> [TASK INSTRUCTIONS]: This exercise asks for a copy of each line in the records below with the word "folder" in it.

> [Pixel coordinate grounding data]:
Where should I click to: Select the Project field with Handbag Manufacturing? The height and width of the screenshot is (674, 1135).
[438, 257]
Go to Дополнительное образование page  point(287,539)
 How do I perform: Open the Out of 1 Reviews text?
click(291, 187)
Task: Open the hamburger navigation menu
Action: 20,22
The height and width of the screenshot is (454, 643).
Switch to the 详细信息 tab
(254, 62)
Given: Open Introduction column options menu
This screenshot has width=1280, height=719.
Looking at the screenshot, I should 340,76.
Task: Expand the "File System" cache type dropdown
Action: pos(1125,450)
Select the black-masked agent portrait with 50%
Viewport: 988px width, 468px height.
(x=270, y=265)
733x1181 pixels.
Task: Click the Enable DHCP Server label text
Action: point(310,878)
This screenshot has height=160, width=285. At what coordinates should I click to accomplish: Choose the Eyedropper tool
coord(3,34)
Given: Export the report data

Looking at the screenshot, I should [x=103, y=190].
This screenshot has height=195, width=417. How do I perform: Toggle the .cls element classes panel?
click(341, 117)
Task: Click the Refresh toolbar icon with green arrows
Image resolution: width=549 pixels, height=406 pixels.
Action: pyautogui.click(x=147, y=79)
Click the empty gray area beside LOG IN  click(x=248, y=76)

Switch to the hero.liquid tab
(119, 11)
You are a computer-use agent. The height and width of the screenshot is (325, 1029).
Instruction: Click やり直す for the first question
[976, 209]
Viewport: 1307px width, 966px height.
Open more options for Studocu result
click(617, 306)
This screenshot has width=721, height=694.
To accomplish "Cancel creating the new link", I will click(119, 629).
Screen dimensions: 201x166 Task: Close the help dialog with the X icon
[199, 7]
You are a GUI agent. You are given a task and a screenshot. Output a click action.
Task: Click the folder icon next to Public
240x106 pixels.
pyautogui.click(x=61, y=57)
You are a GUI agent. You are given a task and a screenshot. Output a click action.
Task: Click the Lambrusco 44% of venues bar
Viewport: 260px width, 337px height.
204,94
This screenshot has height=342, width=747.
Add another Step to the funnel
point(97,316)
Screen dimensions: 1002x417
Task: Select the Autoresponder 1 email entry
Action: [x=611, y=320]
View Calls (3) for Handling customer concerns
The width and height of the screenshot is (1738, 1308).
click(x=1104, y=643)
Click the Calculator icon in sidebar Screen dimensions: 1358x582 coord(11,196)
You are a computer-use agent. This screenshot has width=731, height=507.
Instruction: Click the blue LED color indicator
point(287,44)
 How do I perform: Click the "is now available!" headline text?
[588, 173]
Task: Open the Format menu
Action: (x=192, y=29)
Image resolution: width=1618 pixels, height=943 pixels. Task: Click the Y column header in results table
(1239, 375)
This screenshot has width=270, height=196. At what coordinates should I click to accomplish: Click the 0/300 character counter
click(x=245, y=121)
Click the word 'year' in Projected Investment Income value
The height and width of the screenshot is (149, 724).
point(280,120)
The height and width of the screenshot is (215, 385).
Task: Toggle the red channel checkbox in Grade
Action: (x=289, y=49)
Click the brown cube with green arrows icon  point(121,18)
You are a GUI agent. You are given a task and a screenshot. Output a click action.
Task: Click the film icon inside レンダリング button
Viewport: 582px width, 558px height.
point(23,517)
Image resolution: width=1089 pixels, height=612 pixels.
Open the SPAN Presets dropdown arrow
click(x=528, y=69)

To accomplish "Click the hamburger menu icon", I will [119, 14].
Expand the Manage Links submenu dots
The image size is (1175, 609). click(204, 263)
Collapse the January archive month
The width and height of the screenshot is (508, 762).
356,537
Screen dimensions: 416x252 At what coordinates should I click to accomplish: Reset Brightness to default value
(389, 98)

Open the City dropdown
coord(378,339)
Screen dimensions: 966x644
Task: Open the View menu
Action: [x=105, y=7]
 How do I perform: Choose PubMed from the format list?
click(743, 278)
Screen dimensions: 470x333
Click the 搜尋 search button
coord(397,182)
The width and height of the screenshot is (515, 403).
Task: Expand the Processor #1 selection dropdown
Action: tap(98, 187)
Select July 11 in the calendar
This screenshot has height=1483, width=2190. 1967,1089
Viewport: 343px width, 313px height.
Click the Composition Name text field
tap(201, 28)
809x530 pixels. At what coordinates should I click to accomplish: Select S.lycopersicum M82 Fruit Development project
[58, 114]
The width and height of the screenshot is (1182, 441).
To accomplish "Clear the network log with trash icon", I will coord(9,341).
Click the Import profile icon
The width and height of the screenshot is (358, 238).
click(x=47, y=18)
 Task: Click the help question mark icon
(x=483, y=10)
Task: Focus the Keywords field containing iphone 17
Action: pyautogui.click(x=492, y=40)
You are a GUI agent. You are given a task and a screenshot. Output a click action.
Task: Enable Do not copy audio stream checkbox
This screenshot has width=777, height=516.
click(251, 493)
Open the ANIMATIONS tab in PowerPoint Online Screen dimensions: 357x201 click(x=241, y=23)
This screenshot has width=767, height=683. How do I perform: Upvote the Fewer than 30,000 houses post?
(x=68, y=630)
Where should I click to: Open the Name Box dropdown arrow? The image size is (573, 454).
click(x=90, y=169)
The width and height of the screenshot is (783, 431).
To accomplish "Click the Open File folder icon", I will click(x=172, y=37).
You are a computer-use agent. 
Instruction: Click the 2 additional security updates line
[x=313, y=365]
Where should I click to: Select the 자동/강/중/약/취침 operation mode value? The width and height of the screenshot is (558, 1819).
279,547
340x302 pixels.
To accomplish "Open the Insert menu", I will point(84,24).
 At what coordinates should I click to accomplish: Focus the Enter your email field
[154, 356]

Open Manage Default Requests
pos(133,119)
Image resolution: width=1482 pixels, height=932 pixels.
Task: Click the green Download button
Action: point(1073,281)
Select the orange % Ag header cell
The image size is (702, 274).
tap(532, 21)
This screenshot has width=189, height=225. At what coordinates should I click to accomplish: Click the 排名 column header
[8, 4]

> [RESPONSE]:
Task: Click the folder icon next to Public
To accomplish "Click the Open File folder icon", I will click(x=172, y=37).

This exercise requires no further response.